▶ QUOTED PASSAGE:

☆ ☆ ☆ ☆ ☆ ☆ ☆

-2

Is there a case when a hashcode collision would be beneficial?

(Other than when the objects are identical, of course.)

EDIT: beneficial meaning to calculate the hashcode in less cpu cycles, or use less memory in the calculation.

I guess a clarification would be: If a certain GetHashCode() is 10 times faster, but it also causes twice (for example) as many collisions, is it worth it?

Protiguous
  • 89
  • 2
  • 9
  • 3
    It depends on your definition of beneficial – cost Aug 06 '14 at 21:21
  • Maybe if you wanted to test your hash table? – Mike Christensen Aug 06 '14 at 21:22
  • I'm pretty sure this is not the right Stack Exchange website for this. Either way, this is too vague and doesn't have to do with programming. – Cullub Aug 06 '14 at 21:34
  • 1
    Even with your most recent edit, it's still very vague. "Is it worth it" is specific to each case. Do you hash a billion things a second? Do you hash 12 things a second? If you drive your car twice as fast to work, yet get twice as many collisions, is that worth it? Do you work for an emergency response team and you HAVE to drive you car fast? – cost Aug 06 '14 at 21:46

2 Answers2

1

'Beneficial' is a difficult term to quantify, especially in this case. It depends on your definition of beneficial.

☆ ☆ ☆ ☆ ☆ ☆ ☆

▶ EXCERPTED DATA:
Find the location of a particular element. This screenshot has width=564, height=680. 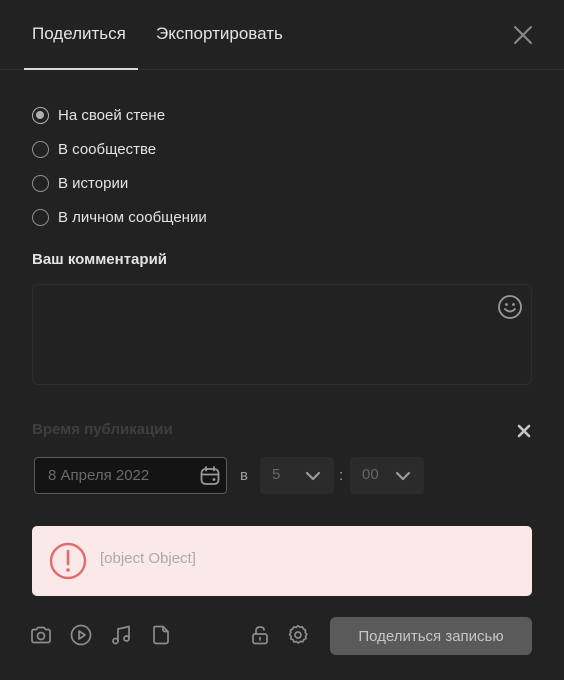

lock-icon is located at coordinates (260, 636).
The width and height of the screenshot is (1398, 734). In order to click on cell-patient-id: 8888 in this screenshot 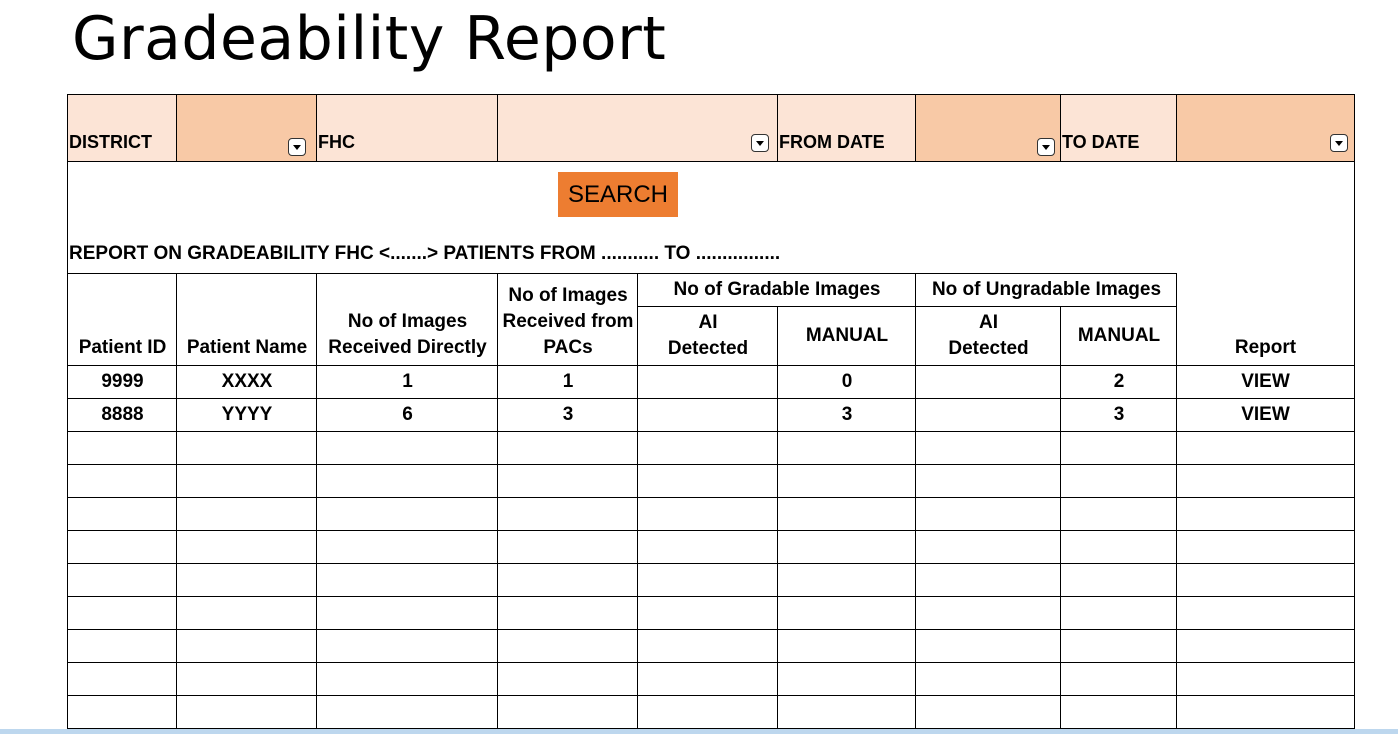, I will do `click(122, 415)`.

☆ ☆ ☆ ☆ ☆ ☆ ☆

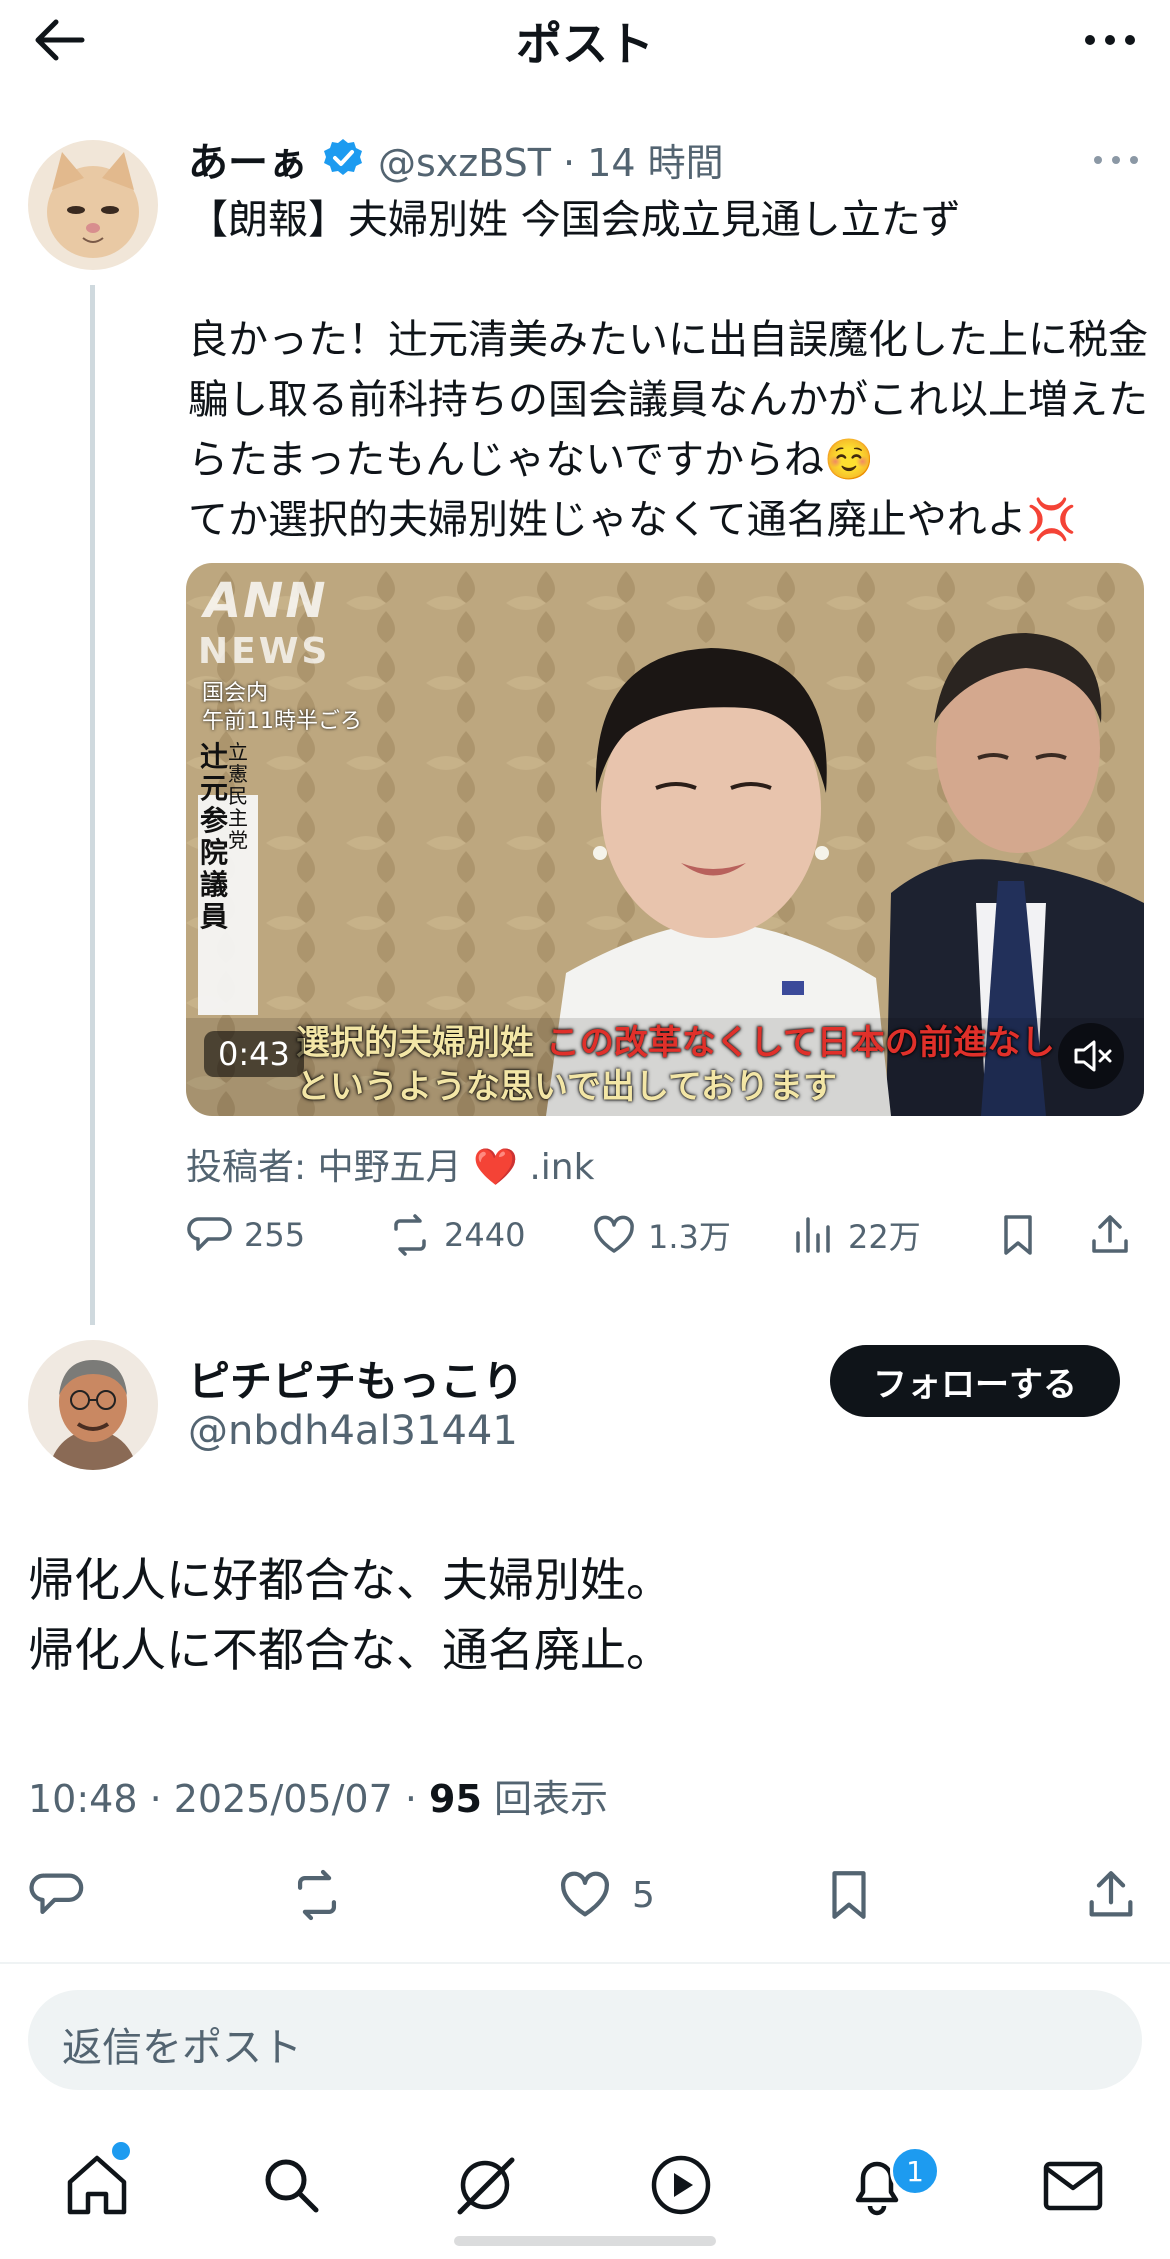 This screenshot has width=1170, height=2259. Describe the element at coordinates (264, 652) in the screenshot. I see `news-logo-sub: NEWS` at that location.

☆ ☆ ☆ ☆ ☆ ☆ ☆

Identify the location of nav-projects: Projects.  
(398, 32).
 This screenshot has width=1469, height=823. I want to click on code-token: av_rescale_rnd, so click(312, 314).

☆ ☆ ☆ ☆ ☆ ☆ ☆

▶ YOUR INSTRUCTIONS:
Name every person who left a comment under the question in the hashcode collision thread, listing each name once.

▶ RESPONSE:
cost, Mike Christensen, Cullub